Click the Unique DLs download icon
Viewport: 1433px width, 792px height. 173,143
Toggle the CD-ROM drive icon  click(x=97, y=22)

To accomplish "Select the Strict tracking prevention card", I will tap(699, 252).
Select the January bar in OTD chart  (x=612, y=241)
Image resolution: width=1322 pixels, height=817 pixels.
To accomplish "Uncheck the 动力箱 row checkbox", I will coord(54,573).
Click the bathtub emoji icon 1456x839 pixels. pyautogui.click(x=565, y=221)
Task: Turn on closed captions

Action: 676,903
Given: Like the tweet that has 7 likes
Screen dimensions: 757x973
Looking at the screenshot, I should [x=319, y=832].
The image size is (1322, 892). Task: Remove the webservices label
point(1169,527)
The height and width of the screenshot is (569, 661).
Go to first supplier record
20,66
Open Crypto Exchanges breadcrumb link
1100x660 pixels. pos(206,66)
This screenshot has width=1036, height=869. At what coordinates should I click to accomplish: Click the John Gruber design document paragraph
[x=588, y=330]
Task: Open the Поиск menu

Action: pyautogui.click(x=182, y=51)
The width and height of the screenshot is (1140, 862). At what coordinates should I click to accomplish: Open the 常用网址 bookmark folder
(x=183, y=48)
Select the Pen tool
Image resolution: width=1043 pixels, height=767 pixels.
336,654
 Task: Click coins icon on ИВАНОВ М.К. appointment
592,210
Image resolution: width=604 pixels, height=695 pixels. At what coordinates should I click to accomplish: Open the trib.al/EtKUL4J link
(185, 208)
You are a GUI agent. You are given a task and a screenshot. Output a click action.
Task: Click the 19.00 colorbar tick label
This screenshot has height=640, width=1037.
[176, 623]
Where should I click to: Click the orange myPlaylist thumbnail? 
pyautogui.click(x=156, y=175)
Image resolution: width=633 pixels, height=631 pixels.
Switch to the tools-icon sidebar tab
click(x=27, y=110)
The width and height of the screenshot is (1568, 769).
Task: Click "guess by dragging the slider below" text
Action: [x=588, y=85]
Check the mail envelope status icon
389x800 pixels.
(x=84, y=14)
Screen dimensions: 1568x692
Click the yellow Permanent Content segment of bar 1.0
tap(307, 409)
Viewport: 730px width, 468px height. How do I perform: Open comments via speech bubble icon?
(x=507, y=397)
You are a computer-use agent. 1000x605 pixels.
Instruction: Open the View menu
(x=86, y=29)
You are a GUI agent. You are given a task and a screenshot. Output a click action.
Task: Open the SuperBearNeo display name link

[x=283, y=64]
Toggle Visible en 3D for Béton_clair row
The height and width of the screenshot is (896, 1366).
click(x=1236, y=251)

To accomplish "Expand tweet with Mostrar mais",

> **Task instructions**:
Print exactly and only the lines that start at the line with "Toggle Visible en 3D for Béton_clair row" and run through the end of the listing above.

> **Exercise result**:
Toggle Visible en 3D for Béton_clair row
The height and width of the screenshot is (896, 1366).
click(x=1236, y=251)

To accomplish "Expand tweet with Mostrar mais",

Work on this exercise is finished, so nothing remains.